==== Source material ====

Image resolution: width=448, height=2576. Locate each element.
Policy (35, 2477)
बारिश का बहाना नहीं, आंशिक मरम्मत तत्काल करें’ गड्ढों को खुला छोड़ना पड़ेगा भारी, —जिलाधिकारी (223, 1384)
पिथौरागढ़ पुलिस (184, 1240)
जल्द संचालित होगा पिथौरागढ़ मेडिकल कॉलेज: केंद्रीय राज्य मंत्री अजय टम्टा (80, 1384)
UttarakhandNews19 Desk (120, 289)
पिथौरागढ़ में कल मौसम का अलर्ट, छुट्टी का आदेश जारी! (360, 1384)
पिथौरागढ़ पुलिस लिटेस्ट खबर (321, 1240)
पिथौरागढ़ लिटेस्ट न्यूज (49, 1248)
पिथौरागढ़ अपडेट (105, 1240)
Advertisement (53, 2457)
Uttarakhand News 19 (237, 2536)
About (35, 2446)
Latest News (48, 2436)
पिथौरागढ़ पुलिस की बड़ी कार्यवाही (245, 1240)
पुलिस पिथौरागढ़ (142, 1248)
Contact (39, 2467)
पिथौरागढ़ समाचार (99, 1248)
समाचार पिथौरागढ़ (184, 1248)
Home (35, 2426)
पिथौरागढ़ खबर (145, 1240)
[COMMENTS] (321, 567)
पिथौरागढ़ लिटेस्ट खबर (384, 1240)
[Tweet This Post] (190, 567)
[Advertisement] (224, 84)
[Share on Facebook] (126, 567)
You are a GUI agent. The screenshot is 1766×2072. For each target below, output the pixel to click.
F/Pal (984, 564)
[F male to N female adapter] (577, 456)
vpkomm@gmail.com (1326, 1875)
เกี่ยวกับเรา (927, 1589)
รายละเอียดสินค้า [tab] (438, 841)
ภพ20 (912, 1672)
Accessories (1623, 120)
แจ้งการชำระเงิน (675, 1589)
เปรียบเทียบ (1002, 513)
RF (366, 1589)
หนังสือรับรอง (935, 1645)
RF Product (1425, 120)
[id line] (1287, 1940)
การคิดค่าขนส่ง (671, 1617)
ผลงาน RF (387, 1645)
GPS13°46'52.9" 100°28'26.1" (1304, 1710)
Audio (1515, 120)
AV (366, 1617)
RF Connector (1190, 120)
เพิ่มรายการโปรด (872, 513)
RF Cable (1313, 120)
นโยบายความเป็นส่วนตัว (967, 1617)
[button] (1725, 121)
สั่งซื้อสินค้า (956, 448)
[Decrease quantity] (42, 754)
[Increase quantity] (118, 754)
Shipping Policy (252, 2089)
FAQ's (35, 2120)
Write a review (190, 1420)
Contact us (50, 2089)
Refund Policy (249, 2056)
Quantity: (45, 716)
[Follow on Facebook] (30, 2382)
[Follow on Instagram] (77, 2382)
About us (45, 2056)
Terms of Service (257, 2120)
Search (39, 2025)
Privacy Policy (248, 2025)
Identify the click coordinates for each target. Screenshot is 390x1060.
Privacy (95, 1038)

====

## Task
Go through the data and return each line where the word "Facebook" appears.

## Solution to the exercise
[Share on Facebook] (126, 567)
[Follow on Facebook] (30, 2382)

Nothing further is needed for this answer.